■ **Exercise task**
Rewrite the entries below, changing "header" to "heading" and leaving everything else as it is. Leave the pictures out of your answer.
[Start of Dataset content]
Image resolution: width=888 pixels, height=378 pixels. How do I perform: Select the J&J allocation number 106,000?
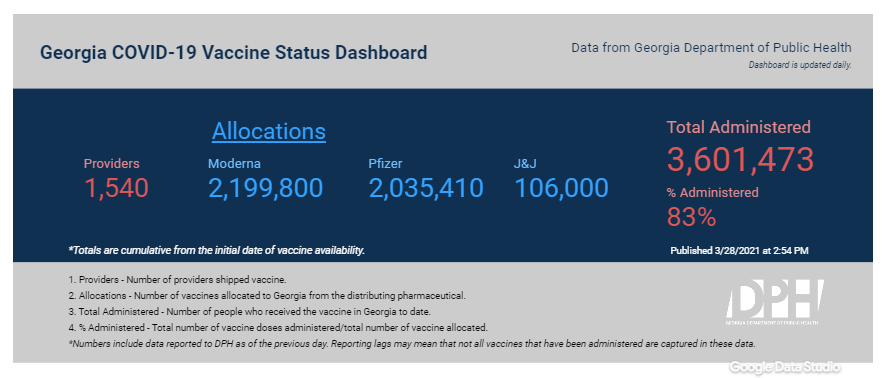[x=562, y=188]
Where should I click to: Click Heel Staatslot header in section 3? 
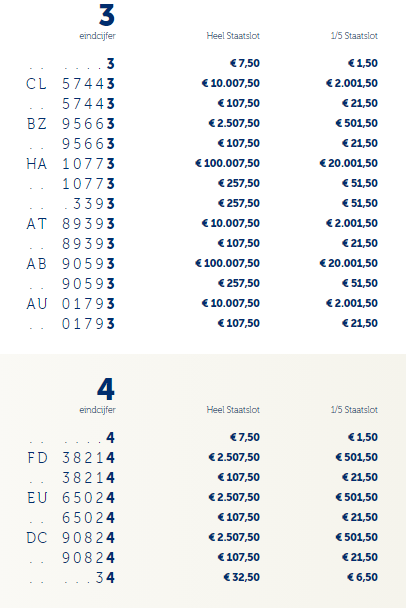click(x=233, y=36)
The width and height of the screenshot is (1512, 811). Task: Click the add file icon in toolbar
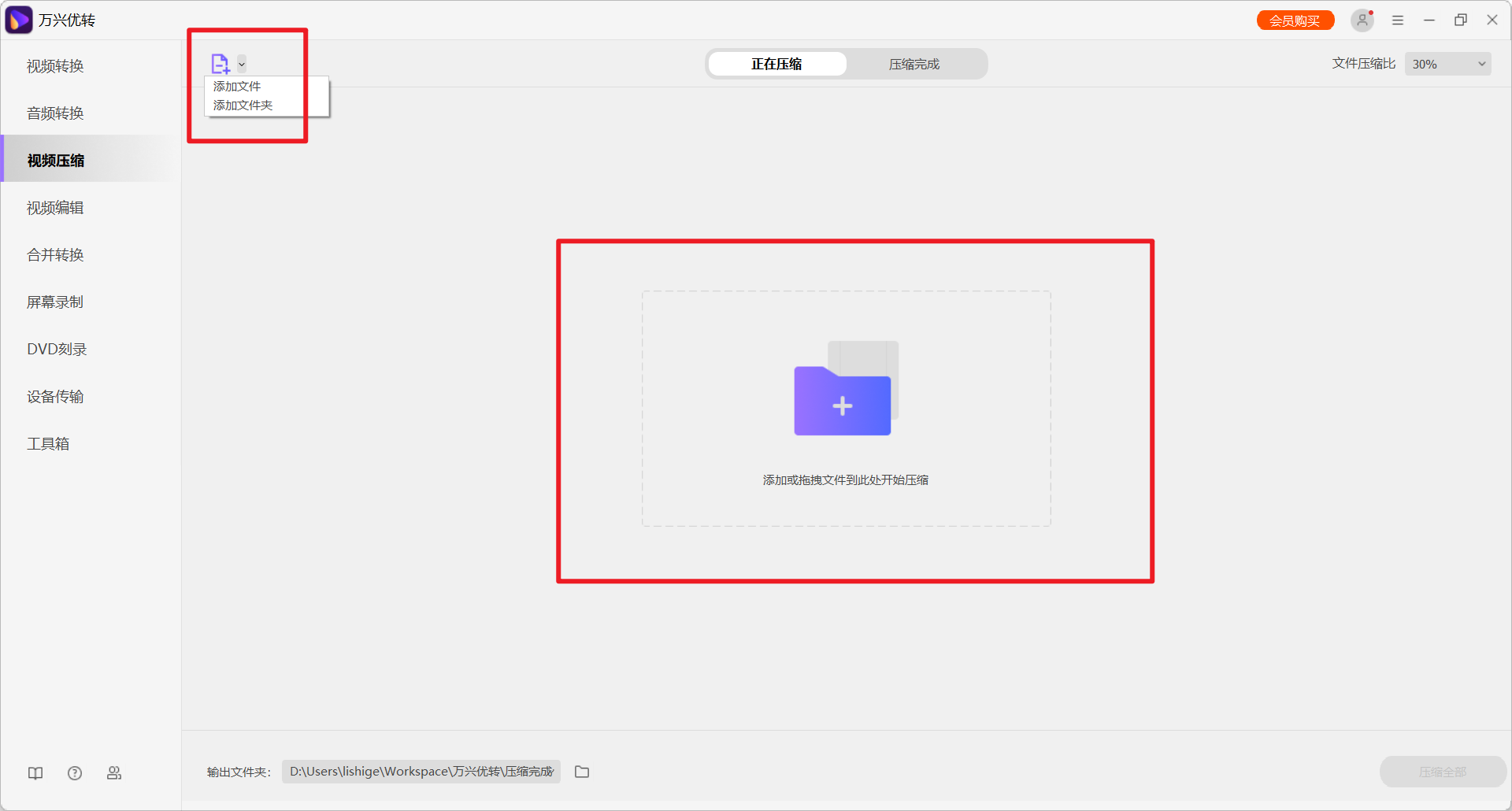220,64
[End of Dataset content]
■ **The reply**
Image resolution: width=888 pixels, height=378 pixels. How do I perform: Select the J&J allocation number 106,000?
[x=562, y=188]
Where should I click to: Click Heel Staatslot heading in section 3? 
click(x=233, y=36)
The width and height of the screenshot is (1512, 811). Task: Click the add file icon in toolbar
220,64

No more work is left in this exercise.